Abstract:Cognitive diagnosis seeks to estimate the cognitive states of students by exploring their logged practice quiz data. It plays a pivotal role in personalized learning guidance within intelligent education systems. In this paper, we focus on an important, practical, yet often underexplored task: domain-level zero-shot cognitive diagnosis (DZCD), which arises due to the absence of student practice logs in newly launched domains. Recent cross-domain diagnostic models have been demonstrated to be a promising strategy for DZCD. These methods primarily focus on how to transfer student states across domains. However, they might inadvertently incorporate non-transferable information into student representations, thereby limiting the efficacy of knowledge transfer. To tackle this, we propose Zero-1-to-3, a domain-level zero-shot cognitive diagnosis framework via one batch of early-bird students towards three diagnostic objectives. Our approach initiates with pre-training a diagnosis model with dual regularizers, which decouples student states into domain-shared and domain-specific parts. The shared cognitive signals can be transferred to the target domain, enriching the cognitive priors for the new domain, which ensures the cognitive state propagation objective.
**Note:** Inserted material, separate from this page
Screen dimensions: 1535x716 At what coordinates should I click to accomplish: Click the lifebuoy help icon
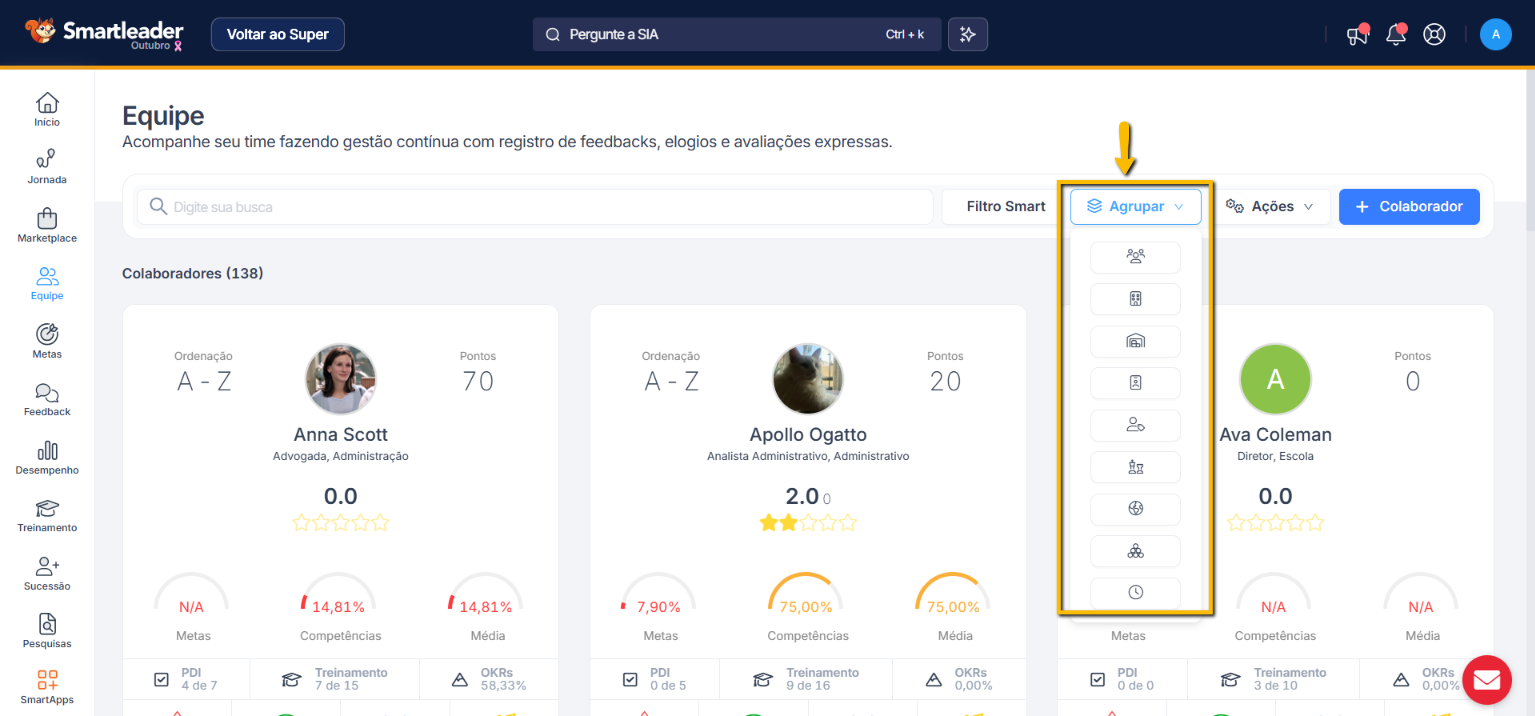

Subsequently, we devise a strategy to generate simulated practice logs for cold-start students through analyzing the behavioral patterns from early-bird students, fulfilling the domain-adaption goal. Consequently, we refine the cognitive states of cold-start students as diagnostic outcomes via virtual data, aligning with the diagnosis-oriented goal. Finally, extensive experiments on six real-world datasets highlight the efficacy of our model for DZCD and its practical application in question recommendation.